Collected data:

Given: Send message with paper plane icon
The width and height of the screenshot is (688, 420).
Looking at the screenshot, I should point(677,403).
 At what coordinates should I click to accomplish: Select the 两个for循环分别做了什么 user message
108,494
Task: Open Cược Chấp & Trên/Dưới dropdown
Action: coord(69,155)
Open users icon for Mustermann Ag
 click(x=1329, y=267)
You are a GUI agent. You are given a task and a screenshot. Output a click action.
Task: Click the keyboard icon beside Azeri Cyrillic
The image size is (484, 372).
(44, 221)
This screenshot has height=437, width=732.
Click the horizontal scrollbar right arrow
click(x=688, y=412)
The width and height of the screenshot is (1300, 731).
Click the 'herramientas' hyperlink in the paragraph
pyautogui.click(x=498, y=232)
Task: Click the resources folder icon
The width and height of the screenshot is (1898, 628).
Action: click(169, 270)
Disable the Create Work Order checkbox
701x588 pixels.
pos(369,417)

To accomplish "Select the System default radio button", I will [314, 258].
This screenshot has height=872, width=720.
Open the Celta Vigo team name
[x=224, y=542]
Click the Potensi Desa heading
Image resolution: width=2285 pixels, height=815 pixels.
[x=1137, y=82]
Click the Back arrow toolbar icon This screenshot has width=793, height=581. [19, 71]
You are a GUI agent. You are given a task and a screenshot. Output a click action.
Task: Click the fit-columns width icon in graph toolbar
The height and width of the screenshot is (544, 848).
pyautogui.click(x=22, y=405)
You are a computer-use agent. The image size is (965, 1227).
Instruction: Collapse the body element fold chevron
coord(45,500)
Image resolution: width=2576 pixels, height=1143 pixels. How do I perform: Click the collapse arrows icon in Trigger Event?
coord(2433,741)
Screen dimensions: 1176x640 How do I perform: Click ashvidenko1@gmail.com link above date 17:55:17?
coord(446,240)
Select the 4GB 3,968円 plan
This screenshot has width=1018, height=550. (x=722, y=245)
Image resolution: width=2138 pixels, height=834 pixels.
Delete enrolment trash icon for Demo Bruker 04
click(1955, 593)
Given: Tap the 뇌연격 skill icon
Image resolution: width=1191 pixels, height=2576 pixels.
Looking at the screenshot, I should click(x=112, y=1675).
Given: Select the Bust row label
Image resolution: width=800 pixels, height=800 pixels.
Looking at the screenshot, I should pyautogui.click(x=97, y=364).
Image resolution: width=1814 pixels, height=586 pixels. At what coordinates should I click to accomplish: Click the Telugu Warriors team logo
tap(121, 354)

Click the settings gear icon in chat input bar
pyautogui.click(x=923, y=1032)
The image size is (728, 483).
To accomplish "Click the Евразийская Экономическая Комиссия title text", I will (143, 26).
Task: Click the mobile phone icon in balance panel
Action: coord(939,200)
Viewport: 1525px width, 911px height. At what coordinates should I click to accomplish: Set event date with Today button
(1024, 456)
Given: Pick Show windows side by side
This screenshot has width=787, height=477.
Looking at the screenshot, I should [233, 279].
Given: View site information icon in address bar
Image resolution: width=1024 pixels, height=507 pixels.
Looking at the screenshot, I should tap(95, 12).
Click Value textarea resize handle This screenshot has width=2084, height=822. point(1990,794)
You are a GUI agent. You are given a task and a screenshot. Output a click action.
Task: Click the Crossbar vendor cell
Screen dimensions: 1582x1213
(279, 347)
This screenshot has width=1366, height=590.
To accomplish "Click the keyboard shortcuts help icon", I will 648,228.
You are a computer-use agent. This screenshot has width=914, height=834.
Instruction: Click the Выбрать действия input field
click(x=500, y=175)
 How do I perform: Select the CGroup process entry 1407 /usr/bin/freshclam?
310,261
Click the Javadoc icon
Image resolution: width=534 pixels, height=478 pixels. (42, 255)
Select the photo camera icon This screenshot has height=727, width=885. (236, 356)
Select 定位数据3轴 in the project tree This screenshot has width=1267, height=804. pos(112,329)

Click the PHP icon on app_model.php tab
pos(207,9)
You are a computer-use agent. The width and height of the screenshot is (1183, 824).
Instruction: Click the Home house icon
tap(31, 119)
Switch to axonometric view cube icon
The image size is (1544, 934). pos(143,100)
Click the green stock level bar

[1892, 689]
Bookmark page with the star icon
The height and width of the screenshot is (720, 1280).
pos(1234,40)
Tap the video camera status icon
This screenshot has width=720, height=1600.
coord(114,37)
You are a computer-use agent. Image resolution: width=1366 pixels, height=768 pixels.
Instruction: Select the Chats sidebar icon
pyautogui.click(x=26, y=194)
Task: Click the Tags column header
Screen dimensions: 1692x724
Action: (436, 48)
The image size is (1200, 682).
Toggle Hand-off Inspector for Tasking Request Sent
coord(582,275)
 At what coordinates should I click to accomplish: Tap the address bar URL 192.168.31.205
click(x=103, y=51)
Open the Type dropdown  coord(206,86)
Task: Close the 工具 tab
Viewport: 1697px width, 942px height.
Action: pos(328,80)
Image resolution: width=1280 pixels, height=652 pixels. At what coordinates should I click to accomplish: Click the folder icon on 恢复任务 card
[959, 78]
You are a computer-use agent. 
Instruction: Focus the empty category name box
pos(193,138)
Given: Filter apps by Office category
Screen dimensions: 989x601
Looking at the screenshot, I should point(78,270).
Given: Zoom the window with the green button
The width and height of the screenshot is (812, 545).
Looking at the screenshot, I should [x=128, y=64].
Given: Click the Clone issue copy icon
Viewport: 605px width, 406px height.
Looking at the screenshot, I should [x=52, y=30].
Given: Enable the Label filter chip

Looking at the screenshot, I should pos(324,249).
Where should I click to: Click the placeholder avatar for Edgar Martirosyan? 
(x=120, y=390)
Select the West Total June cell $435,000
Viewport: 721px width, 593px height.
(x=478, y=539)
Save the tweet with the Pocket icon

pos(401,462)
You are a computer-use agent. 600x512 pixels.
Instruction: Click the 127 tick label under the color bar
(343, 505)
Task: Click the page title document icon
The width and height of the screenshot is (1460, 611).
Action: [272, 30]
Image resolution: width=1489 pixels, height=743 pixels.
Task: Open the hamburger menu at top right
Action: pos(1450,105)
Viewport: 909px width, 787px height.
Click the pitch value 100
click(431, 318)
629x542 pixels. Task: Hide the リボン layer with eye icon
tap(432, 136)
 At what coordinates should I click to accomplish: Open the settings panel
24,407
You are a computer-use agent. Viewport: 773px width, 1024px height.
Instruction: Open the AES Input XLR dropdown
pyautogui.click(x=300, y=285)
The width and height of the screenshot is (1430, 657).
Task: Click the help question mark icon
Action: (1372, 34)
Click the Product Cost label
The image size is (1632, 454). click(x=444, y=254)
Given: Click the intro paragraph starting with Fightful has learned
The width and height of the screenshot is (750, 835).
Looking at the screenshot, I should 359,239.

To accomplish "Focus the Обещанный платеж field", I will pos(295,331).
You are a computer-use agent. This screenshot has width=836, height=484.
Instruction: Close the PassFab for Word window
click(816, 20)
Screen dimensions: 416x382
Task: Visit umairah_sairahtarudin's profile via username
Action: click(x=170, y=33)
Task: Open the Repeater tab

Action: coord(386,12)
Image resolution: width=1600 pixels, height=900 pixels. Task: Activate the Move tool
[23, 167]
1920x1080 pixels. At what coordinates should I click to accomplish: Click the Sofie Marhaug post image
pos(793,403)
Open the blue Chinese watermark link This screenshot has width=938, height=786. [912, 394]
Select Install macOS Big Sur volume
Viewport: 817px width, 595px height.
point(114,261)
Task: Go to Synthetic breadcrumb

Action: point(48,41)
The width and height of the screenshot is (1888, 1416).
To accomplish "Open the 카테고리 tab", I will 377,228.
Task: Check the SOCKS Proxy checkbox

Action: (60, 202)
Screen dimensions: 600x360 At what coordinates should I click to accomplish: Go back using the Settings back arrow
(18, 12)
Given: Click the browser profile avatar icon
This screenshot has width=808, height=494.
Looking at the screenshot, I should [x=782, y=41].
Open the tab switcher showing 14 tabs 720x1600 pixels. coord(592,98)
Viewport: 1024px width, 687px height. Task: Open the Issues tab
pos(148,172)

[WHAT TO DO] Using the records above, copy each line that contains "keyboard".

[SOLUTION BELOW]
Task: Click the keyboard icon beside Azeri Cyrillic
To accomplish "Click the keyboard shortcuts help icon", I will 648,228.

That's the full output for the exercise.